What are microbiomes? Within our body, we house a wide range of micro-organisms. These include bacteria, the single-celled organism commonly known as archaea, fungi, viruses, and other microbes. The collection of all these organisms are called the human microbiota and can affect a huge array of bodily functions and the way a body works and presents.
The human microbiome has been quite the hot topic for research lately. Scientists and medical researchers are still working to understand the breadth of its function, however, some of the interesting conclusions that this has produced is the potential that the microbes inside us could be the cause of “a plethora of conditions, from obesity to anxiety.”
Although this may sound alarming–the prospect that there are bacteria inside of your body–this is often misconstrued. Bacteria outside of the body can lead to serious infection, however, the bacteria inside of your body can instead help to protect against it. There has been research done that suggests that animals without or with less gut bacteria have a higher risk of serious infection.

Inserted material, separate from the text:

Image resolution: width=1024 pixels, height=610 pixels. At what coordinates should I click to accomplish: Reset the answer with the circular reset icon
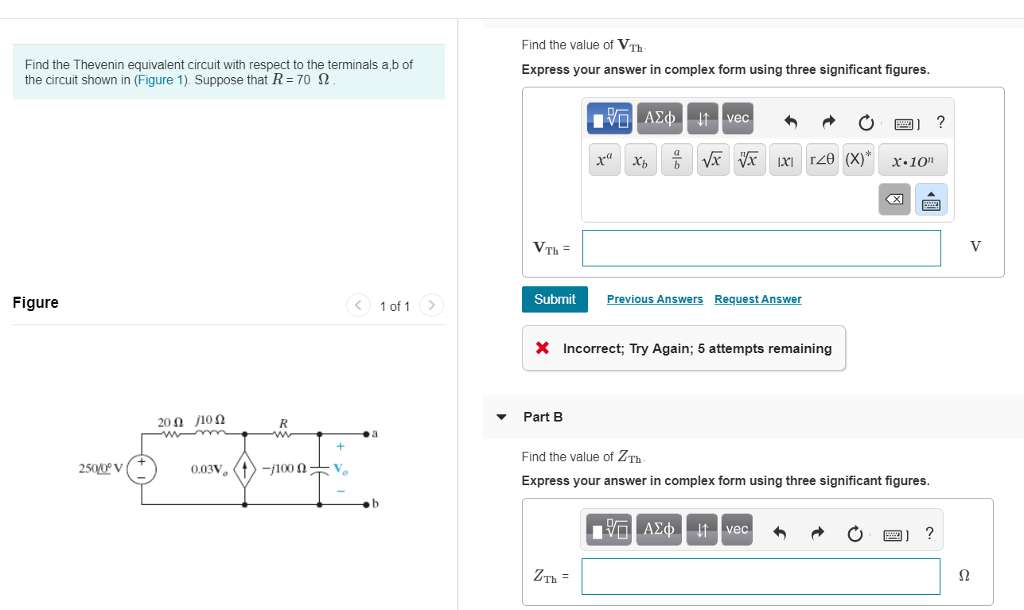coord(866,122)
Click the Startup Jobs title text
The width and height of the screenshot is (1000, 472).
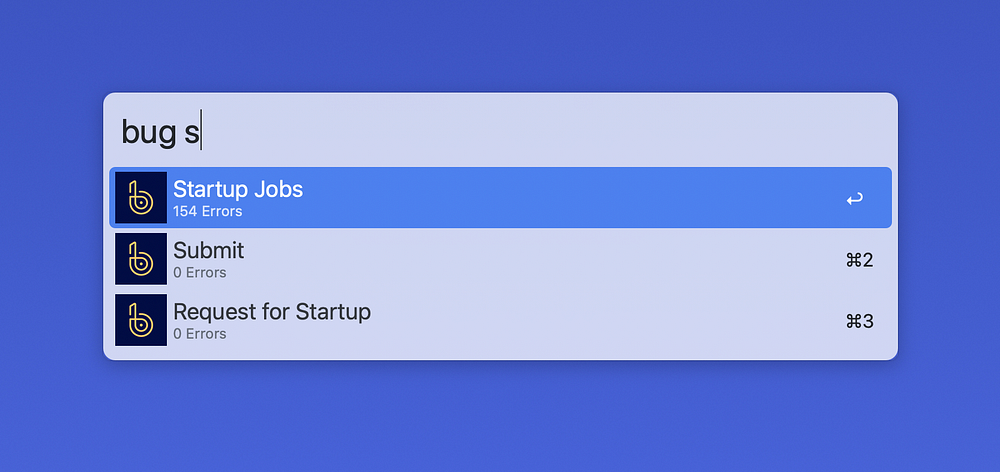[238, 189]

In addition to having these effects and influences on the human body, the gut microbiome has also been linked to how individuals respond to certain drugs and treatments. This could be tremendously helpful in figuring out how people will react to treatments before they are given, especial if the treatments have the potential to work in a negative manner. For instance, the gut microbiome has been linked to how cancer patients respond to chemotherapy and the vaginal microbiome is linked to whether an “HIV-prevention drug applied to the vagina is effective.”

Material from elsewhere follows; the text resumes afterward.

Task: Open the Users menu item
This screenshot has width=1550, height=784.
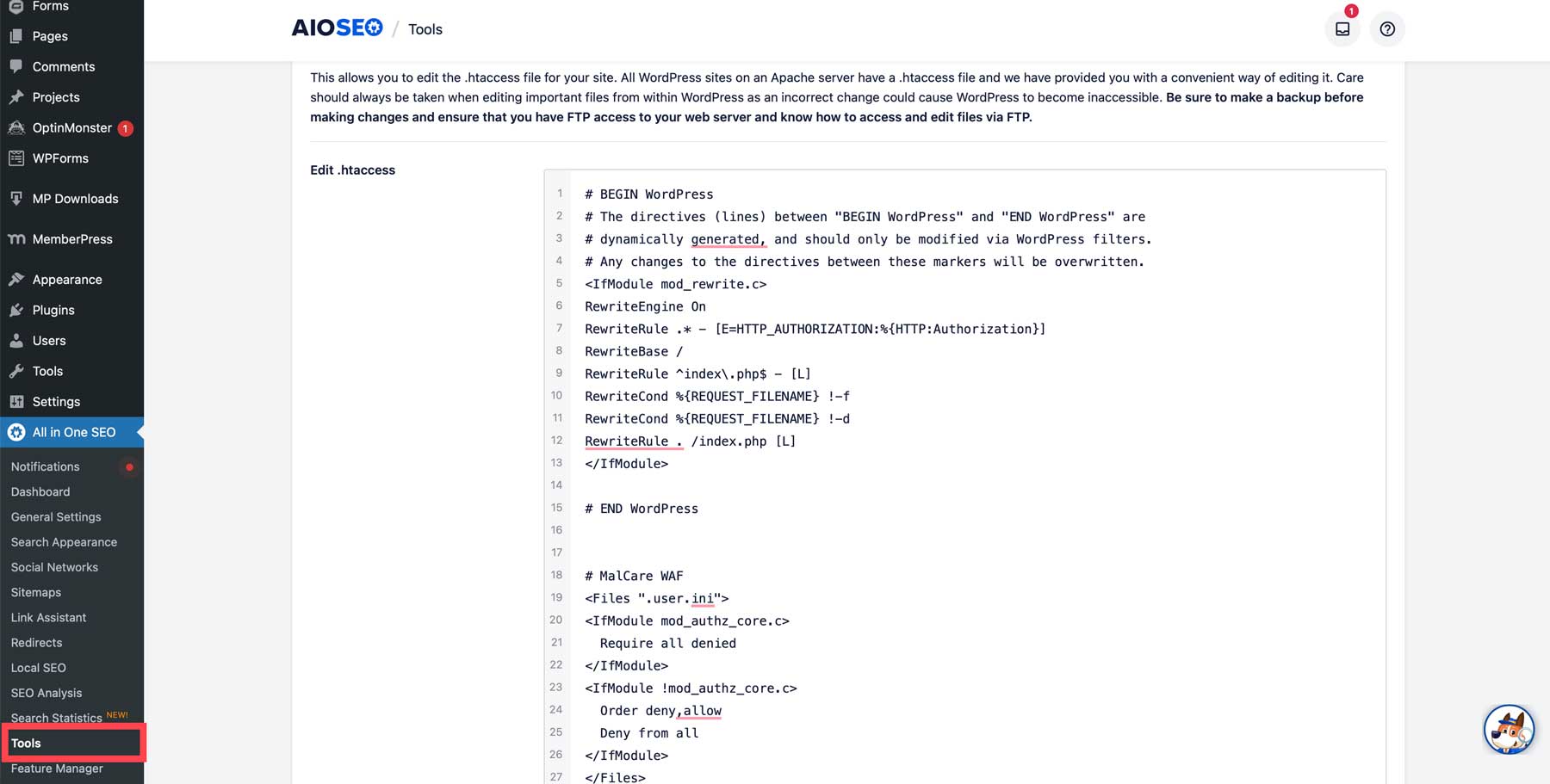Action: 49,341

All of this work, of course, is quite new and propositional in many ways. There are studies being conducted on mice to weigh how these associations are linked and can be tinkered with. Even in mice, hower, things are complicated. Effects of tinkering with the microbiome differ between sexes and between different breeds and strains of mice.
So the big question here is how can all of this relay over to humans and medicine? Firstly, understanding the microbiome can help us understand the complex functions of the human body as a whole, and the cause of many conditions and bodily patterns that medicine has struggled to understand in the past. Next, it can give a greater insight as to how to treat the human body, potential through manipulation of the microbiome as we come to understand it more and more. Overall, the microbiome as a hot topic greatly contributes to our understanding of human biology, physiology, chemistry, and anatomy in a way that is cutting edge and has the potential to change medicine as we know it.